BERLIN – German researchers are looking into the construction of a hyper-sonic aircraft that could carry passengers from Europe to Australia in one and a half hour.
Space research company Deutsches Zentrum für Luft- und Raumfahrt (DLR) reckons it could solve jet lag for good with a “SpaceLiner” that would travel at 20 times the speed of sound.
The company says it could build the craft by 2030 if (and it’s a big if) it can raise $33 BILLION to fund the project.
If it succeeds, it could transport 100 passengers across the planet in record time. Flying from Europe to the USA could be achieved in under an hour.
“We want to come up with a development road map,” Martin Sippel, DLR’s leader of the Space Liner project told Aviation Week. “We need a mission definition and this year we will do that in Phase A.”
“We have several hundred million passengers traveling intercontinental distances each year and we think space should have a tiny portion of that.
“But even if the share will only be 0.2% why should we do it? From a space perspective that’s a potentially huge impact.”
Once completed, the Space Liner would use a reusable booster and fly back through the atmosphere to its destination at 4.3 miles a second.
Other companies are also researching the possibilities of hyper-sonic travel.

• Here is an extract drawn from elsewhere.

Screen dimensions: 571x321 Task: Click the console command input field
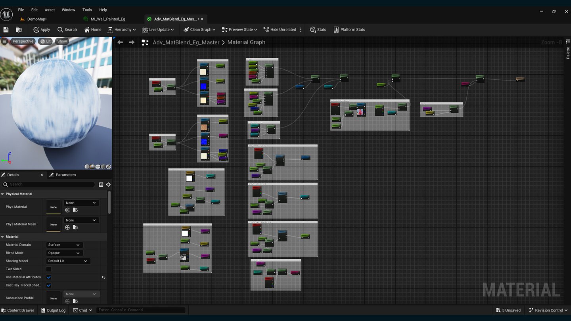point(141,310)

British company Reaction Engines is testing hyper-sonic aircraft which could travel at speeds of Mach 2.5 all the way up to Mach 5.
And Nasa is reportedly working on the next generation of passenger planes, looking to create sleek and safe craft to combat the current ban on supersonic flight over land.
Even if the technology becomes available, ticket prices are likely to be *ahem* astronomical.